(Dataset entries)
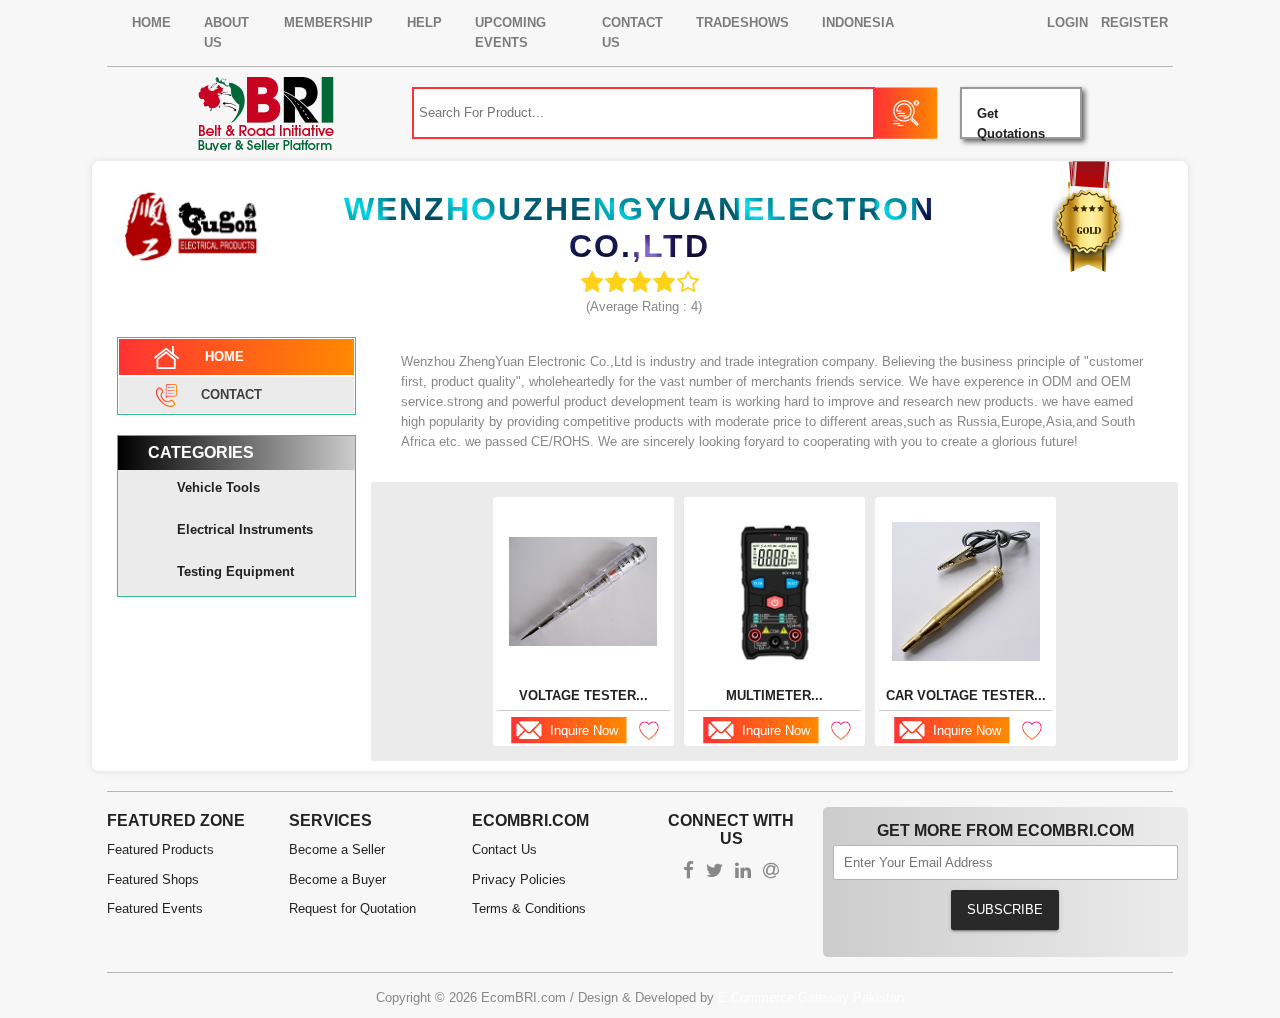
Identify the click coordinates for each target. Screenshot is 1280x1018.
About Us (226, 32)
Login (1067, 22)
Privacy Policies (519, 879)
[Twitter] (714, 872)
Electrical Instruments (245, 529)
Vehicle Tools (218, 487)
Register (1134, 22)
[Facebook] (688, 872)
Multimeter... (774, 695)
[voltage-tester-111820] (583, 591)
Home (151, 22)
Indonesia (858, 22)
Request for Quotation (352, 908)
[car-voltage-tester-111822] (966, 591)
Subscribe (1005, 909)
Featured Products (160, 849)
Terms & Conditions (529, 908)
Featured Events (155, 908)
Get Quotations (1011, 122)
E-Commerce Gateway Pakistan (811, 997)
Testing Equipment (235, 571)
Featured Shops (153, 879)
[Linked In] (743, 872)
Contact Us (632, 32)
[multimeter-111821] (774, 592)
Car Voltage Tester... (966, 695)
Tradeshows (742, 22)
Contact (231, 393)
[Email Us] (771, 872)
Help (424, 22)
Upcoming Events (510, 32)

WHAT TO WORK ON - Starting from the line with "[Facebook] (688, 872)", write out every remaining line of the data above exactly, the final line included, and nothing before it.

RESPONSE TO THE TASK -
[Facebook] (688, 872)
Multimeter... (774, 695)
[voltage-tester-111820] (583, 591)
Home (151, 22)
Indonesia (858, 22)
Request for Quotation (352, 908)
[car-voltage-tester-111822] (966, 591)
Subscribe (1005, 909)
Featured Products (160, 849)
Terms & Conditions (529, 908)
Featured Events (155, 908)
Get Quotations (1011, 122)
E-Commerce Gateway Pakistan (811, 997)
Testing Equipment (235, 571)
Featured Shops (153, 879)
[Linked In] (743, 872)
Contact Us (632, 32)
[multimeter-111821] (774, 592)
Car Voltage Tester... (966, 695)
Tradeshows (742, 22)
Contact (231, 393)
[Email Us] (771, 872)
Help (424, 22)
Upcoming Events (510, 32)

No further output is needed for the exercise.